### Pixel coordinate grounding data
──────

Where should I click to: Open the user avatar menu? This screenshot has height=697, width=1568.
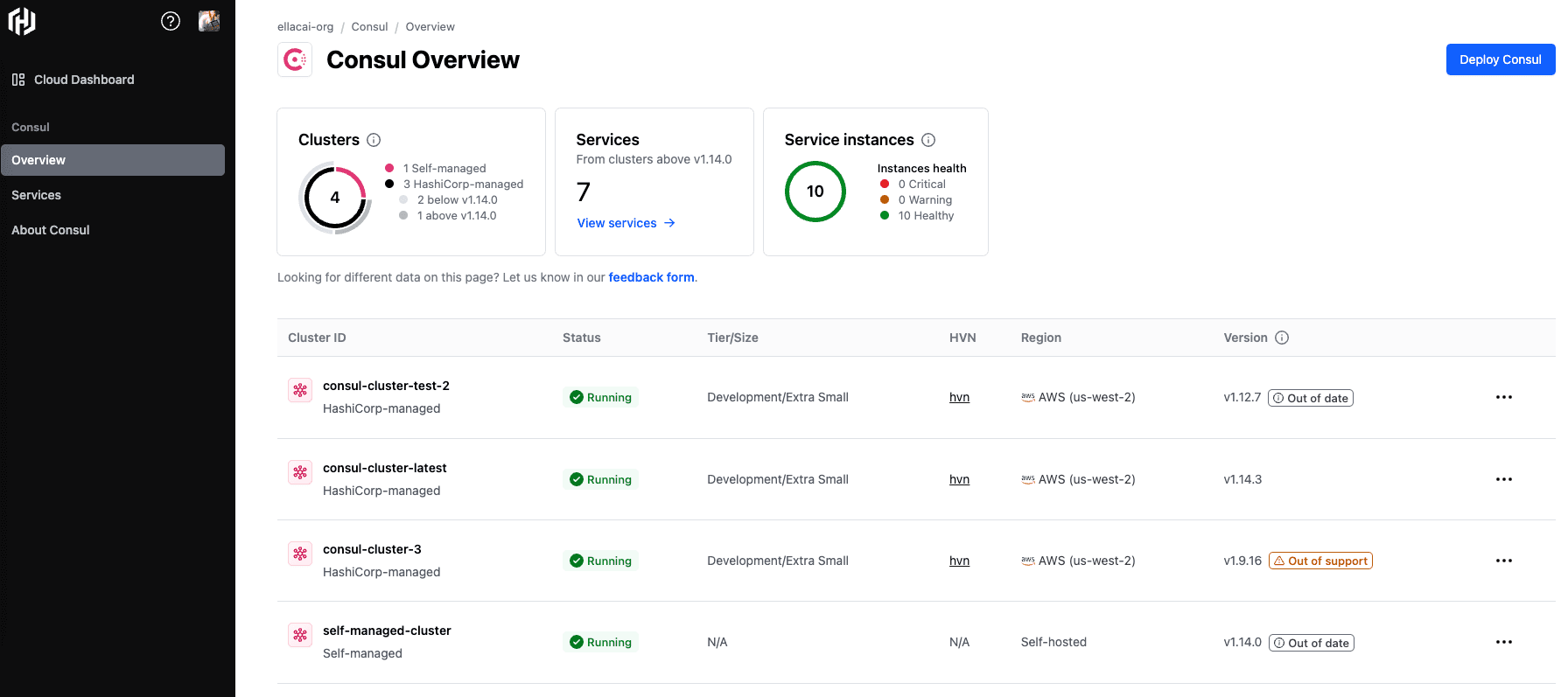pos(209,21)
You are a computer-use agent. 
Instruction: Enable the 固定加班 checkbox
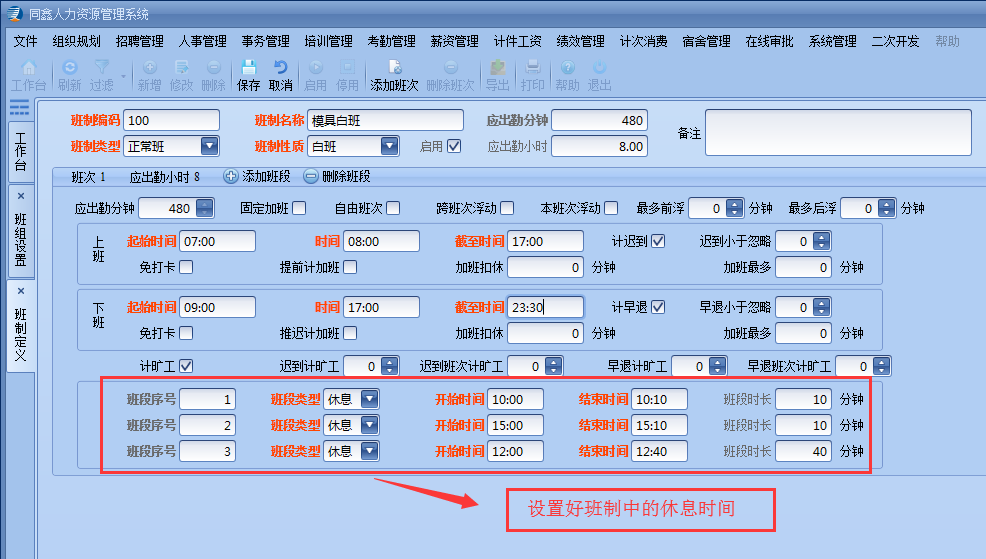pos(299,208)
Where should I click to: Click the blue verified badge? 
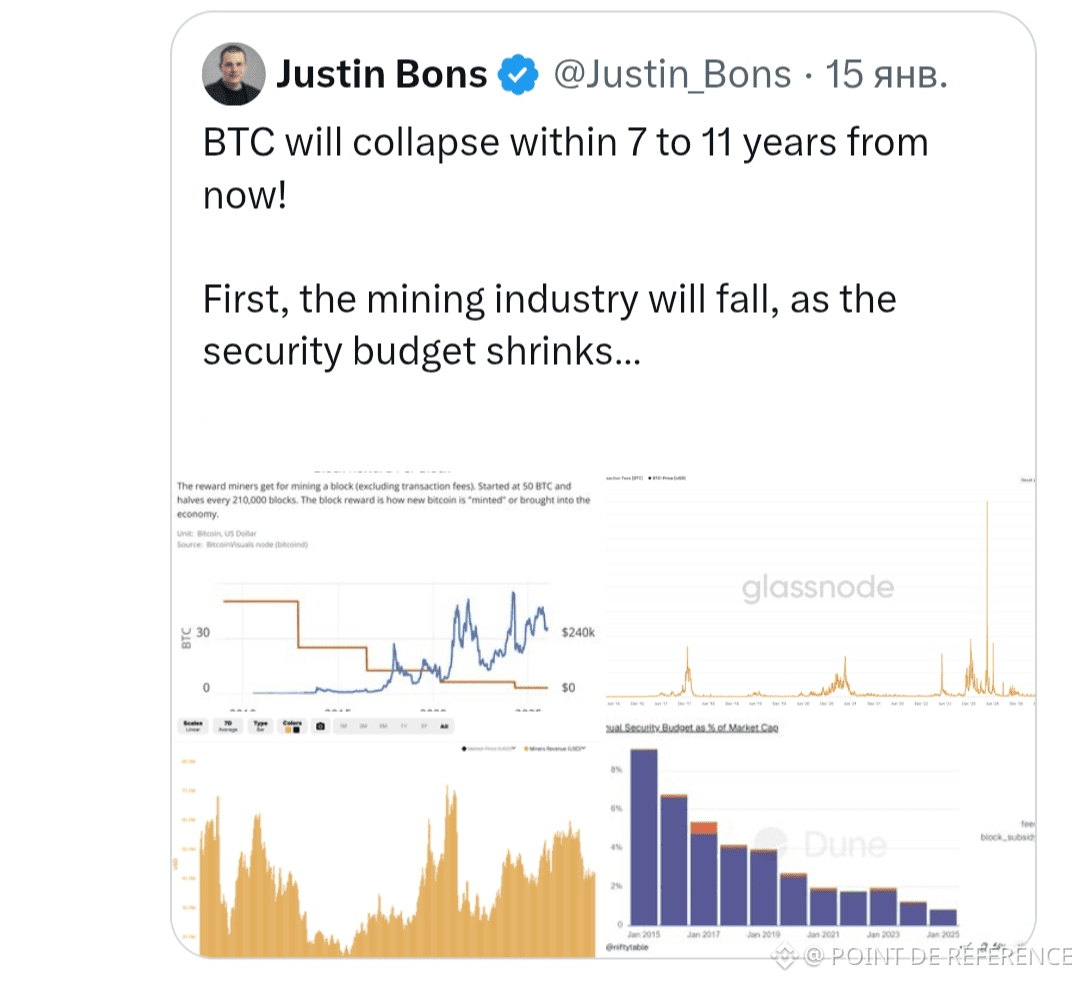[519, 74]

──────

### Task objective
Skip every picture and transcribe the data above exactly.

### Result for this task
Where should I click to: Open the user avatar menu? This screenshot has height=697, width=1568.
pos(209,21)
You are a computer-use agent. 
Instruction: Enable the 固定加班 checkbox
pos(299,208)
Where should I click to: Click the blue verified badge? 
[519, 74]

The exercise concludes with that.